Meng 180 g amandelpoeder met 200 g poedersuiker en 30 g cacao. Zeef en zet weg.
(Daar ging het meteen al mis. Mijn Franse amandelpoeder van onderuit de kast rook muf, dus dan maar zelf amandelen fijnmalen in de keukenmachine. Maar echt heel fijn krijg je dat niet, wat betekende dat ik wel 20 minuten bezig was met zeven en vooral duwen met een lepel tot ik een tennisarm had…)
Breng in een pan 75 ml water aan de kook met 200 g fijne kristalsuiker Verhit, zonder te roeren, tot maximaal 115°C. (Dit luistert heel nauw en kun je niet zomaar gokken!

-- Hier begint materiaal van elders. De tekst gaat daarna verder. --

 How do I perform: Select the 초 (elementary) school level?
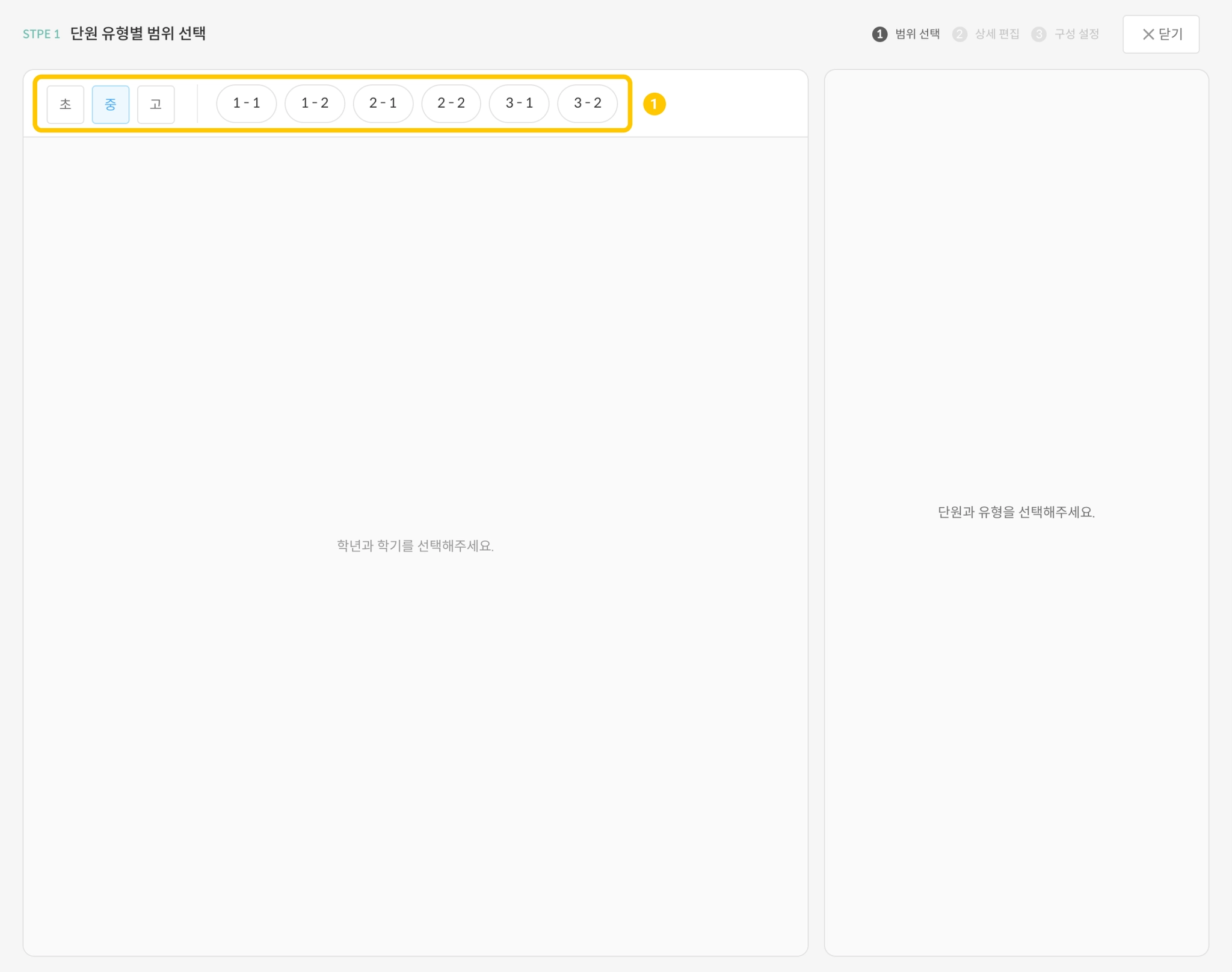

Gelukkig heb ik een kernthermometer die vlees aankan, maar ook suiker.)
Klop intussen 80 g eiwit (ja heus, wegen op de weegschaal!) met de mixer op lage snelheid. Verhoog de snelheid zodra de temperatuur van de siroop boven de 105°C komt. Haal de siroop van het vuur zodra de temperatuur 115°C is en giet hem in een dunne straal bij het eiwitschuim. Klop de meringue nog circa 10 minuten, zodat het mengsel iets afkoelt. (Dit was zoveel multitasken, dat een foto maken er even bij inschoot, pas toen ik uitgeklopt was, dacht ik weer aan de camera…)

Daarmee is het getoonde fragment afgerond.